Using the post below about Gunicorn and Heroku workers, explain in one to three sentences why the writer says Gunicorn worker processes should not be confused with Heroku's worker processes.

===== TEXT

7
votes

I'm hoping the community can clarify something for me, and that others can benefit.

My understanding is that gunicorn worker processes are essentially virtual replicas of Heroku web dynos. In other words, Gunicorn's worker processes should not be confused with Heroku's worker processes (e.g. Django Celery Tasks).

This is because Gunicorn worker processes are focused on handling web requests (basically throttling up the performance of the Heroku Web Dyno) while Heroku Worker Dynos specialize in Remote API calls, etc that are long-running background tasks.

I have a simple Django app that makes decent use of Remote APIs and I want to optimize the resource balance. I am also querying a PostgreSQL database on most requests.

I know that this is very much an oversimplification, but am I thinking about things correctly?

==========
===== SOURCE MATERIAL

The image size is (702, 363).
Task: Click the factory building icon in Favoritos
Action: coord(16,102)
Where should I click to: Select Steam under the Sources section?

==========

*SOLUTION FOR THIS EXERCISE:* Gunicorn worker processes focus on handling web requests, which basically boosts the performance of the Heroku web dyno. Heroku worker dynos, by contrast, specialize in long-running background tasks such as remote API calls.